The operator has paid $1.9 billion for a swathe of 700MHz licenses covering some 42 million people in 18 states.
Besides the cash payment, AT&T (Dallas, TX, USA) has also transferred to Verizon (New York City, NY, USA) several Advanced Wireless Services (AWS) licenses covering Phoenix (AZ), Los Angeles (CA), Fresno (CA), Albuquerque (NM) and Portland (OR).
AT&T is under pressure from Verizon to increase the availability of its 4G services but claims its network now covers 225 million people across the country and will reach as many as 270 million by the end of the year.
It also claims to provide the “fastest and most reliable” network in the US, citing speed tests and market research conducted by PCWorld/TechHive.
Verizon would undoubtedly take issue with those claims, and insists that its own 4G network already covers more than 95% of the US population.

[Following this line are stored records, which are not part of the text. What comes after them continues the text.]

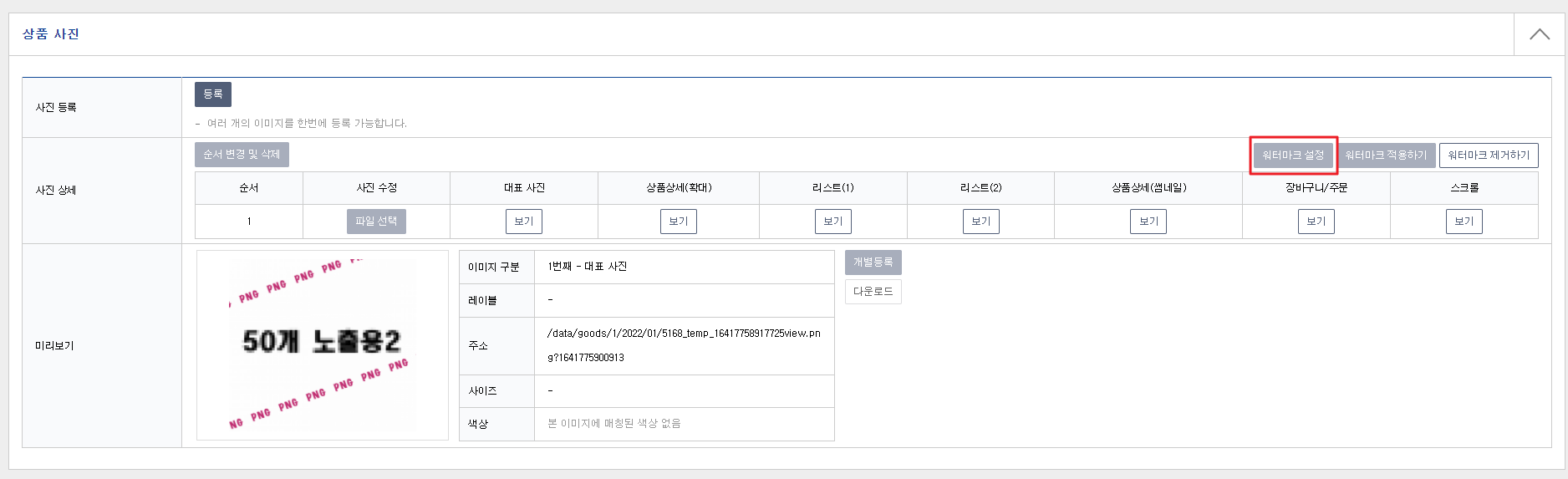Click 보기 under 리스트(2)
Screen dimensions: 1568x479
[x=980, y=222]
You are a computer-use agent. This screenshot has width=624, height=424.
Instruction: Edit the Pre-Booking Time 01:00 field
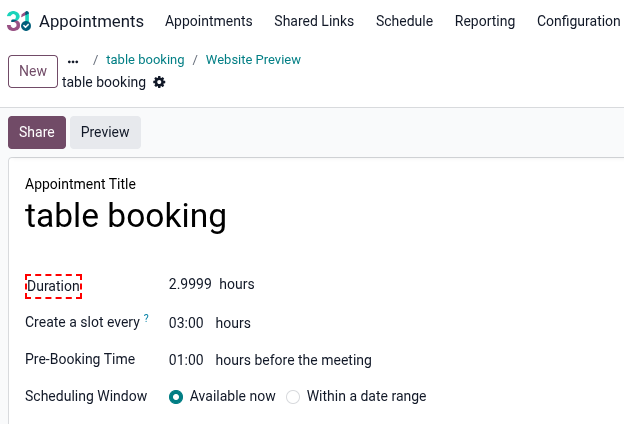(x=186, y=360)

Smaller rivals Sprint (Overland Park, KS, USA) and T-Mobile (Bellevue, WA, USA) have lagged on the deployment of their own 4G services, but they are both working hard to address their shortcomings.

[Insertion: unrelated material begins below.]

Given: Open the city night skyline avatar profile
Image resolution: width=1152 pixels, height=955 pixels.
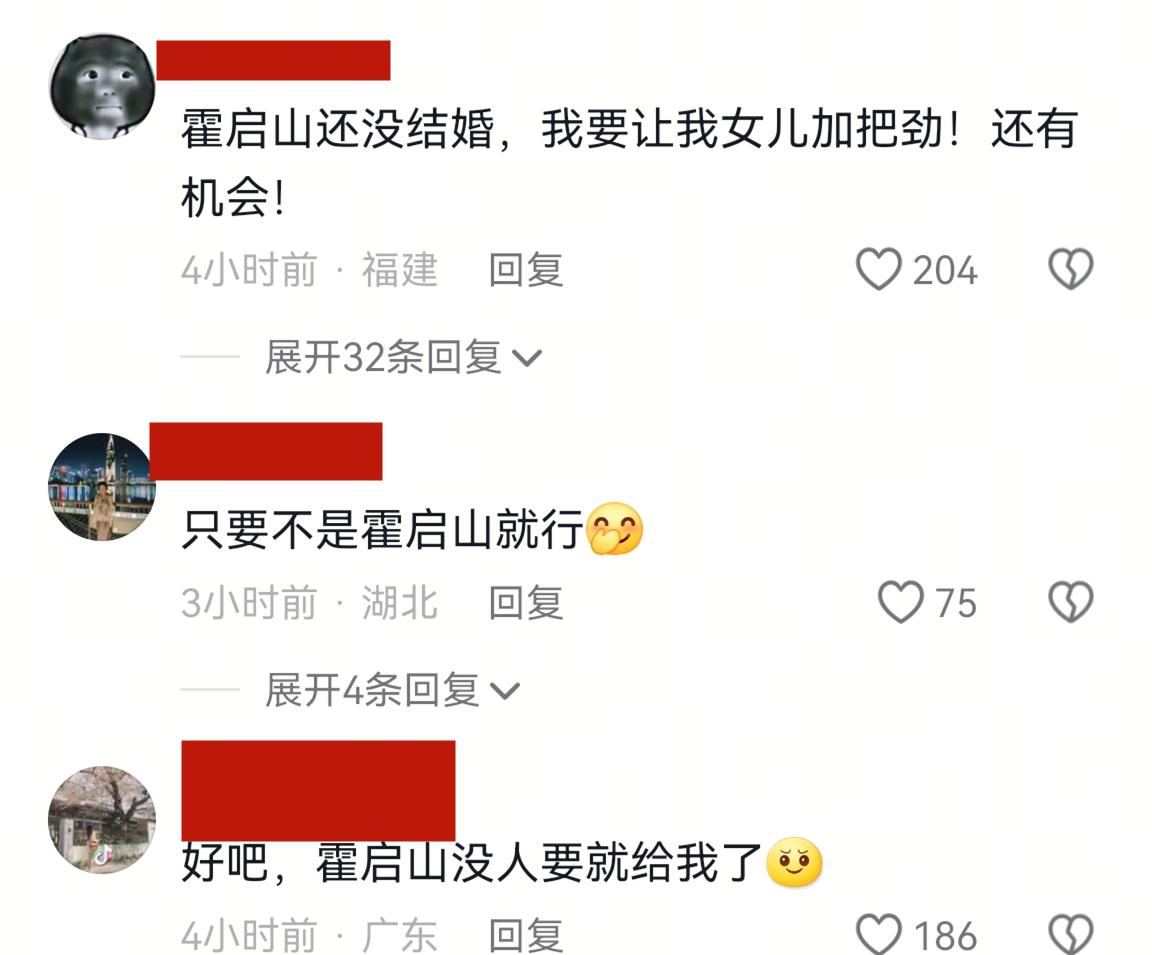Looking at the screenshot, I should (x=102, y=486).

Sprint was recently boosted by its sale to Japan’s SoftBank (Tokyo), which is expected to provide additional funds for the deployment of the high-speed technology, and its takeover of spectrum-rich Clearwire (Bellevue, WA, USA), while T-Mobile is partway through an aggressive network modernization program aimed largely at improving the coverage and quality of its 4G infrastructure.
Meanwhile, US authorities are gearing up to release more spectrum to the country’s operators next year, with demand for mobile broadband services expected to grow significantly over the next few years.
The government’s plan is partly dependent on persuading broadcasting companies to give up some of their frequency holdings, although spectrum currently used by federal authorities has also been earmarked for sale to the telecoms sector.